Catalina Sandino Moreno is the biggest longshot of the year
/ Source: Reuters

Howard Hughes, the daredevil billionaire with a penchant for dabbling in Hollywood and gambling, would have liked these Oscar odds.

“The Aviator,” Martin Scorsese’s epic biography of Hughes, is the favorite to take the Academy Award for best picture, according to offshore oddsmakers who began taking bets on Hollywood’s highest honors as soon as nominees were announced Tuesday.

Meanwhile, Jamie Foxx, who portrayed soul legend Ray Charles in “Ray,” was the top pick by a wide margin to take the Oscar for best actor.

“He’s a runaway favorite,” said Warren Lush, chief oddsmaker and spokesman for London-based Ladbrokes Limited.

Oscar presenter comedian Chris Rock has jokingly vowed that Foxx will not leave the ceremony without a gold statue for his critically acclaimed performance — even if an Oscar has to be stolen for him.

Oddsmakers agreed. Ladbrokes made Foxx a prohibitive 1-4 favorite, meaning that a successful $4 bet would pay off just $5. Antigua-based BetWWTS.com put Foxx at 1-5.

Hilary Swank was the favorite as best actress for her transformative turn in the boxing ring in “Million Dollar Baby.”

TradeSports, an online exchange that makes a market on a range of events including the Oscars, offered a Hillary Swank contract implying that the actress has a 59 percent chance of winning. The same Web site gave Foxx an 83 percent chance of clinching an Oscar.

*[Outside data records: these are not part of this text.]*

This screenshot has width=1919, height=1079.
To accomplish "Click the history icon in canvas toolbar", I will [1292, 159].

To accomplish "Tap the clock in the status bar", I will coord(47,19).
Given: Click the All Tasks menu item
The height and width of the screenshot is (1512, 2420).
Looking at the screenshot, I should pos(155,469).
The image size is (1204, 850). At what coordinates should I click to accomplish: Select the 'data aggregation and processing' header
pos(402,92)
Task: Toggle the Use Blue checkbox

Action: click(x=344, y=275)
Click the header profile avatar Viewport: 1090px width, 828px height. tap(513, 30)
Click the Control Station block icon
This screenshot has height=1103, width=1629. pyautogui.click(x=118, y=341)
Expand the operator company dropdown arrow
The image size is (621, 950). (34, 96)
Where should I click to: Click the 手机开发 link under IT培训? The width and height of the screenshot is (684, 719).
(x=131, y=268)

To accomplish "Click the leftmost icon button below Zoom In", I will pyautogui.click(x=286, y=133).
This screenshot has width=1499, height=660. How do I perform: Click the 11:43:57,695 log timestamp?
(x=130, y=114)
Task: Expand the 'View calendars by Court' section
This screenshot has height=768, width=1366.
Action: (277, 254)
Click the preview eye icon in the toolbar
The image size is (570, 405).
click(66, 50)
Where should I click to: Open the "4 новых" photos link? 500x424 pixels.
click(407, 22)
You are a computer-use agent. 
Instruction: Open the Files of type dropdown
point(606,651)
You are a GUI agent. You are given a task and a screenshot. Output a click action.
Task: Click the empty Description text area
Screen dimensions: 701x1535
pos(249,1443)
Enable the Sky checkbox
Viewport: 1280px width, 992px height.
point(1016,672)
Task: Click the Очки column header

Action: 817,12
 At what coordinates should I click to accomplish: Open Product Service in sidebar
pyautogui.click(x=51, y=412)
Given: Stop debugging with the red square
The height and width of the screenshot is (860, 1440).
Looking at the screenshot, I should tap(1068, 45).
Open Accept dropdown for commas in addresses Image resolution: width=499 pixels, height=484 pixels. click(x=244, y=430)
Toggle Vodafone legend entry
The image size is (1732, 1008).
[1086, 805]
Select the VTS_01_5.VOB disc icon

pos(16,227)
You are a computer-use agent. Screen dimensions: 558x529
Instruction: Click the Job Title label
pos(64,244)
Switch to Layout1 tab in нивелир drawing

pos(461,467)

But the race for best picture was closer with “The Aviator” a 4-7 odds-on favorite, followed by Clint Eastwood’s drama “Million Dollar Baby” at 2-1 at BetWWTS.com.

TradeSports had chances for “The Aviator” to win at 58 percent with “Million Dollar Baby” at 28 percent.

“It looks like a scrap between those two films,” Lush of Ladbrokes said. “It’s more open than we’ve seen for many years.”

Meanwhile, Scorsese, who has been nominated six previous times for the Academy Awards but has never won, is seen as a narrow favorite this time as best director against previous Oscar-winner Eastwood.

Among the biggest longshots: first-time actress Catalina Sandino Moreno, a surprise Oscar nominee for her portrayal of a Colombian drug “mule” in “Maria Full of Grace.”

Ladbrokes put her odds at 25-1; BetWWTs.com had them at a slightly narrower 15-1.

An Oscar nomination in one of the top categories can boost a movie’s profile with audiences and its future earnings, prompting high-profile print and television marketing campaigns by the studios in the run-up to the awards.

The Academy Awards will be presented Feb. 27 in a red-carpet ceremony in Los Angeles and broadcast live by ABC.

“The Aviator’ was distributed by Miramax, a unit of The Walt Disney Co., Initial Entertainment Group and Warner Bros., the studio owned by Time Warner Inc. “Million Dollar Baby” was a Warner Bros. production.

Universal Pictures, a unit of General Electric Co.-controlled NBC Universal, distributed “Ray.”